A NEW collection of children's stories aimed at raising money for a hospital charity has been launched in Helensburgh.

All proceeds from Michael Angus's book, The Pointless Rose, will go to the Glasgow Children's Hospital Charity, which supports the work of the city's Royal Hospital for Children.

The book was written for, and in memory of, Michael's son Christopher, who died aged six in 2014 following a long battle against complex heart rate and heart rhythm problems caused by a rare genetic mutation.

Saturday's launch event was attended by Michael's wife Angela, 11-year-old daughter Katie – who produced all the illustrations and photographs in the book – and family and friends from the local area and far beyond.

Michael said: “This book was Christopher's book. My first book, The Beautiful Cat, was written with, and for, Katie, and Christopher then asked 'where's mine?'.

“Most of the book was written after Christohper died.

“There will be a third book – 'The Good Hoover' – and loosely I thought the themes for each would be faith, hope and charity.

“It would have been very easy to write these stories as stories of hopelessness, but actually they all end happily, so they're all stories of hope.”

Among those present at the Victoria Halls were some of Michael's colleagues and students from the University of Strathclyde, where he works as a senior teaching fellow in the department of architecture.

“The original intention was to write stories about architecture,” Michael continued, “but I then wondered if there could be stories about architecture for children.”

The launch event also included readings by storyteller Alice Fernbank of two stories from the book – one called The Sacred Store, about a store in a small town which harbours a secret desire to transform its identity, and another called The Boy Who Changed The World, about a small boy whose magic pencil and flair for drawing and designing buildings changes the face of towns and cities across the globe.

◇ ◇ ◇ ◇ ◇

Tasks to carry out
1: In the article about the children's book launch, which charity will receive all proceeds from The Pointless Rose?
2: Repeat the book-launch article word for word from "A NEW collection" to "and far beyond.".

◇ ◇ ◇ ◇ ◇

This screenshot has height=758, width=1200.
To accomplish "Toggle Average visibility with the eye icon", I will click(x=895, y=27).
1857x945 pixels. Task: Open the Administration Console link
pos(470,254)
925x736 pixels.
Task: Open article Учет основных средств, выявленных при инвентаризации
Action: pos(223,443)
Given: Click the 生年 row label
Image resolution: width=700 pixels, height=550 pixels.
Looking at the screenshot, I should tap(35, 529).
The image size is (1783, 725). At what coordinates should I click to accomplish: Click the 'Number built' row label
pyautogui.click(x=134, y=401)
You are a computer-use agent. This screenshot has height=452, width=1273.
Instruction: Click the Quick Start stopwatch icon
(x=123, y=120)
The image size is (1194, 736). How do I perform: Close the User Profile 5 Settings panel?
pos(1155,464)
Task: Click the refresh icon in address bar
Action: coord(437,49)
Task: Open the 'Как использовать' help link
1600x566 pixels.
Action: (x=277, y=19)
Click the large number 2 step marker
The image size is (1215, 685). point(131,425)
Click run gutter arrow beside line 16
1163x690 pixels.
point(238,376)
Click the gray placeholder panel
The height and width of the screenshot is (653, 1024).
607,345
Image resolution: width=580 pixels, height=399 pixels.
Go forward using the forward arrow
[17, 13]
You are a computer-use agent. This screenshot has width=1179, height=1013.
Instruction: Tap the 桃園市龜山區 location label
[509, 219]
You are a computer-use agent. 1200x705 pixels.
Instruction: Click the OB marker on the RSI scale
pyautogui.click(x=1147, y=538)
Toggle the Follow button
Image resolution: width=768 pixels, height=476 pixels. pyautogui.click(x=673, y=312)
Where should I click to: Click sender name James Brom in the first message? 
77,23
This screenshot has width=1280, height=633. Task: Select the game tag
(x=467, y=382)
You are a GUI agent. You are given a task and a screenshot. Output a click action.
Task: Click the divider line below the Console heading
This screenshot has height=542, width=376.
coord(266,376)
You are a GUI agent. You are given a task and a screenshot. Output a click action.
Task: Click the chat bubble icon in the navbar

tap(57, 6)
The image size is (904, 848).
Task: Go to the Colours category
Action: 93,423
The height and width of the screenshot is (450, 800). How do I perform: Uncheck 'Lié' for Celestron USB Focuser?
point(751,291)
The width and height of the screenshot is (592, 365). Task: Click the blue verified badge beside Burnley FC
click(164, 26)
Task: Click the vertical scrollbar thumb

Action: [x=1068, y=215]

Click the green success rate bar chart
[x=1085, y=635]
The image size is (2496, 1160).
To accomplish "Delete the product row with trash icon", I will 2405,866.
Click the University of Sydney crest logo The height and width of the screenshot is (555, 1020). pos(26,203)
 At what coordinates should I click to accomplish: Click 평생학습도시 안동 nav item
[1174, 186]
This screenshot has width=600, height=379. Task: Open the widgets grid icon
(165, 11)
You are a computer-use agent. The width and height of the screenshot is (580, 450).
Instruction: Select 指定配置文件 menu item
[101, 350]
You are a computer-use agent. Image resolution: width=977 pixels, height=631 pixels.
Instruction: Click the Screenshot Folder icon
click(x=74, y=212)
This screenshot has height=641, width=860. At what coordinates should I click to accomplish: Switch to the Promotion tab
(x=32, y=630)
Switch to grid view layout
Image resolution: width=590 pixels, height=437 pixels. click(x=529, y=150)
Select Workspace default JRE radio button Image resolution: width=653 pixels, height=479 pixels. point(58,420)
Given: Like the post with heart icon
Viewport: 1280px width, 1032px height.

◇ ◇ ◇ ◇ ◇

Exercise results
1: The Glasgow Children's Hospital Charity.

2:
A NEW collection of children's stories aimed at raising money for a hospital charity has been launched in Helensburgh.

All proceeds from Michael Angus's book, The Pointless Rose, will go to the Glasgow Children's Hospital Charity, which supports the work of the city's Royal Hospital for Children.

The book was written for, and in memory of, Michael's son Christopher, who died aged six in 2014 following a long battle against complex heart rate and heart rhythm problems caused by a rare genetic mutation.

Saturday's launch event was attended by Michael's wife Angela, 11-year-old daughter Katie – who produced all the illustrations and photographs in the book – and family and friends from the local area and far beyond.